- Teks Kajian -
···

Oknum Polisi di Halmahera Diadukan ke Propam Soal Dugaan Hamili Anak Orang

Avatar photo
Gambar ilustrasi/shutterstock

Seorang oknum Anggota Polisi berinisial J, angkatan 51 yang bertugas di Satuan Samapta Polres Halmahera Utara, dilaporkan ke Paminal Provost.

J dilaporkan atas dugaan praktik “kumpul kebo” dan menghamili seorang gadis (sebut saja bunga) di luar ikatan pernikahan hingga usia kandungan mencapai 8 bulan.

Kejadian ini mengemuka setelah pihak keluarga memergoki J sedang berduaan dengan korban di sebuah indekos di Kelurahan Kampung Pisang, Kecamatan Ternate Tengah, Kota Ternate. Pasangan ini kemudian digiring ke Polres Ternate untuk proses lebih lanjut.

F, kakak kandung sekaligus wali keluarga korban, mengungkapkan bahwa kecurigaan muncul sejak J diketahui pernah menyusup masuk ke rumah melalui jendela. Sejak saat itu, keluarga memantau pergerakan J yang ternyata kerap membawa korban ke tempat kos.

“Kami melihat ada perubahan fisik pada adik kami. Setelah diperiksa di klinik atas perintah ibu kandung, ternyata ia sudah hamil 8 bulan,” ucap F, kepada kieraha.com, Senin sore, 22 Februari 2026.

F menambahkan bahwa pihak Paminal Provost Polres Halut telah mulai mengambil keterangan darinya pada Minggu siang kemarin.

Keluarga berharap penuh agar Kapolda Maluku Utara memberikan atensi khusus pada kasus ini.

“Masa depan adik kami hancur. J harus dihukum seberat-beratnya sesuai aturan yang berlaku,” lanjutnya.

Kasus ini memantik reaksi keras dari Ketua Lembaga Aspirasi Indonesia, Zainal Ilyas. Ia menyatakan bahwa pihaknya bersama sejumlah Penasihat Hukum akan mengawal kasus ini hingga tuntas demi menjaga marwah institusi Polri.

···

- Isi Data -
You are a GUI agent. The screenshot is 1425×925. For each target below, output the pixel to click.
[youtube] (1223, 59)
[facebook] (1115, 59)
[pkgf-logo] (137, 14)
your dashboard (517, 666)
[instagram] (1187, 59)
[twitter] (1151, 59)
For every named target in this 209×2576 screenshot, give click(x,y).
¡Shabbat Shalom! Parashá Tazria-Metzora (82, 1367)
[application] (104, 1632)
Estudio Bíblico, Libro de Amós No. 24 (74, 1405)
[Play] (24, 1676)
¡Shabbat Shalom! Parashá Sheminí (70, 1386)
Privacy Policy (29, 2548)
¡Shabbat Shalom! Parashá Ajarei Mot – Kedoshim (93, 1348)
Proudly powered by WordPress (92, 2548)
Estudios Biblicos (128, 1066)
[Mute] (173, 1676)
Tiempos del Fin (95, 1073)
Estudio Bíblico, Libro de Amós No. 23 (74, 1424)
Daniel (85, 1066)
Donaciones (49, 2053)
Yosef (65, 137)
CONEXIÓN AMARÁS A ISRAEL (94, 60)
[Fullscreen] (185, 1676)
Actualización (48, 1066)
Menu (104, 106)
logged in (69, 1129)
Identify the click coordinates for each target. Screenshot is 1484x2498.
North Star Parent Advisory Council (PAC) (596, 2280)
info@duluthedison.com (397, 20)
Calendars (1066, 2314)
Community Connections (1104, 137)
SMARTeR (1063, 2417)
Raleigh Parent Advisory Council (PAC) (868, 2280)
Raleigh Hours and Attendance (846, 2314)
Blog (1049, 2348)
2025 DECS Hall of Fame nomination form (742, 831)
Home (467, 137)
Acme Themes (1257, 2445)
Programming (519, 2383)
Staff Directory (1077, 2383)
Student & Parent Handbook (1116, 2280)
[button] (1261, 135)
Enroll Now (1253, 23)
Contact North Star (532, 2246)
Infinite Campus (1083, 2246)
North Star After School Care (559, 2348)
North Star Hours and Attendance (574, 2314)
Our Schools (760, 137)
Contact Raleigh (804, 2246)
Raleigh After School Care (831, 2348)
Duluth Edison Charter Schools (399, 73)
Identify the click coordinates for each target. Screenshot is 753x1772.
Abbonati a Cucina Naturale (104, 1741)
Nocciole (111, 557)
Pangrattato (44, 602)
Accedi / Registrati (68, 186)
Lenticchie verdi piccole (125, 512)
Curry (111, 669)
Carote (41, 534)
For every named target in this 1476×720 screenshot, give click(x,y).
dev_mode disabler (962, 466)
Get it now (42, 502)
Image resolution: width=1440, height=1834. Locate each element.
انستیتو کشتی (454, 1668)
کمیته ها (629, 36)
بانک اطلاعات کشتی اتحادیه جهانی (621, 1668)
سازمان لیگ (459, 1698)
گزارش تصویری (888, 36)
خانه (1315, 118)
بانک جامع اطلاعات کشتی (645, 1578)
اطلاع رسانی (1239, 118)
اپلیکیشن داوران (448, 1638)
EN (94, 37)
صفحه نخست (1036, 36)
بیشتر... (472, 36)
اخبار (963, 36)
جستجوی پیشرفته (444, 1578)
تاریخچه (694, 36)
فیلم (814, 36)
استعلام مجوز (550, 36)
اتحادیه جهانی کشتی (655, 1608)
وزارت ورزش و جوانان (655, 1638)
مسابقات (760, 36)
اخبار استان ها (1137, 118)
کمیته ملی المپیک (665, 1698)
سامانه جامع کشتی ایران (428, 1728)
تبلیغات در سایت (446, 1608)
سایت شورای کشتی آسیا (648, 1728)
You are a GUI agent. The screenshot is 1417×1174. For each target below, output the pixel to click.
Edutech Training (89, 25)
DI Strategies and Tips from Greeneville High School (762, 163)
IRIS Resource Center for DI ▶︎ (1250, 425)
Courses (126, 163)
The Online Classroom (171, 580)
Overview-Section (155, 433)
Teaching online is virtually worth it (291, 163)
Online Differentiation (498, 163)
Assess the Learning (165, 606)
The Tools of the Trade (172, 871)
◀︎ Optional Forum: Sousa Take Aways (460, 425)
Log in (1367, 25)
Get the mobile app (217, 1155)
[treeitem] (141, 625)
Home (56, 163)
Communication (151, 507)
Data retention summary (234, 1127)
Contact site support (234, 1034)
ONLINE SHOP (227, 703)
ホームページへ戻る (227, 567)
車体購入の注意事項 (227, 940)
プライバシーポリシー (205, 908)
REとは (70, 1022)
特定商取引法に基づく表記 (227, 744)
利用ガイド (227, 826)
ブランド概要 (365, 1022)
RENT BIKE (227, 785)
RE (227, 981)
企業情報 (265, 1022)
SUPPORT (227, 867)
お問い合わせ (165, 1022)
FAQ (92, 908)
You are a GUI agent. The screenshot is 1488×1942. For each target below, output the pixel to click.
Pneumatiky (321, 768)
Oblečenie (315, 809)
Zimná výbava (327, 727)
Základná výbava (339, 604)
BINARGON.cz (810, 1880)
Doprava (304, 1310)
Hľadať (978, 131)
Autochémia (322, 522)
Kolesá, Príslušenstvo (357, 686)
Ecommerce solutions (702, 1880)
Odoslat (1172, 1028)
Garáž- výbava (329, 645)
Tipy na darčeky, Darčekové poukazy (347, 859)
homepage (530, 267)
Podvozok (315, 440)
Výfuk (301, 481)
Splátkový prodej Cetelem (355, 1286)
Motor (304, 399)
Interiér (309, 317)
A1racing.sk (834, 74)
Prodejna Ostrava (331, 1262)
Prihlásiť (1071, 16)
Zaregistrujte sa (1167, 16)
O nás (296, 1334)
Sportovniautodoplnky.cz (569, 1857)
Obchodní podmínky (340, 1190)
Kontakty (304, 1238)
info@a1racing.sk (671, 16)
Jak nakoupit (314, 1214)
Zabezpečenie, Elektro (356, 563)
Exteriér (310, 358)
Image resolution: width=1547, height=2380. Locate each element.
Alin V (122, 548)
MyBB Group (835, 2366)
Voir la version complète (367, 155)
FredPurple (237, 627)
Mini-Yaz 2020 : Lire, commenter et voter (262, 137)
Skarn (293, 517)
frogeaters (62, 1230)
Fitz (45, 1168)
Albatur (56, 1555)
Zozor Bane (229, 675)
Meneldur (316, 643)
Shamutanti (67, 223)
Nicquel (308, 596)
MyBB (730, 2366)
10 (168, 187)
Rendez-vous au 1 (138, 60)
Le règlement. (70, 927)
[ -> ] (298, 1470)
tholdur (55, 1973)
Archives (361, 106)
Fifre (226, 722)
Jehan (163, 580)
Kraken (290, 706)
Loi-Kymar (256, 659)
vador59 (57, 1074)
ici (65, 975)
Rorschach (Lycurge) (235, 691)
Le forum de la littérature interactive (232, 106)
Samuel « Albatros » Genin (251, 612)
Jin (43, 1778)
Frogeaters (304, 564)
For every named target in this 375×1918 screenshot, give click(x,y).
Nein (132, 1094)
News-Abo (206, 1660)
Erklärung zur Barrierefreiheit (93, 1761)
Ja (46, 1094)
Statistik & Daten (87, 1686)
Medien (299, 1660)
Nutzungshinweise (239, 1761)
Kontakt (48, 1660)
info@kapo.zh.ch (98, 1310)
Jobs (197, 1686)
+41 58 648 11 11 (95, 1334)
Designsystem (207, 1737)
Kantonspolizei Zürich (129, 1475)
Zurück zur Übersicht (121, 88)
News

···

- Terapkan Bacaan -
#1 Tuliskan bagian berita tentang oknum polisi di Halmahera, mulai dari "F, kakak kandung" dan terus sampai "22 Februari 2026.".
#2 Jawab pertanyaan berikut berdasarkan berita tentang oknum polisi di Halmahera.
(a) Di satuan mana J bertugas?
(b) Di kelurahan mana keluarga memergoki J berduaan dengan korban?
(c) Siapa Ketua Lembaga Aspirasi Indonesia?

- Jawaban Tiap Tugas -
#1
F, kakak kandung sekaligus wali keluarga korban, mengungkapkan bahwa kecurigaan muncul sejak J diketahui pernah menyusup masuk ke rumah melalui jendela. Sejak saat itu, keluarga memantau pergerakan J yang ternyata kerap membawa korban ke tempat kos.

“Kami melihat ada perubahan fisik pada adik kami. Setelah diperiksa di klinik atas perintah ibu kandung, ternyata ia sudah hamil 8 bulan,” ucap F, kepada kieraha.com, Senin sore, 22 Februari 2026.

#2
(a) Satuan Samapta Polres Halmahera Utara.
(b) Kelurahan Kampung Pisang, Kecamatan Ternate Tengah, Kota Ternate.
(c) Zainal Ilyas.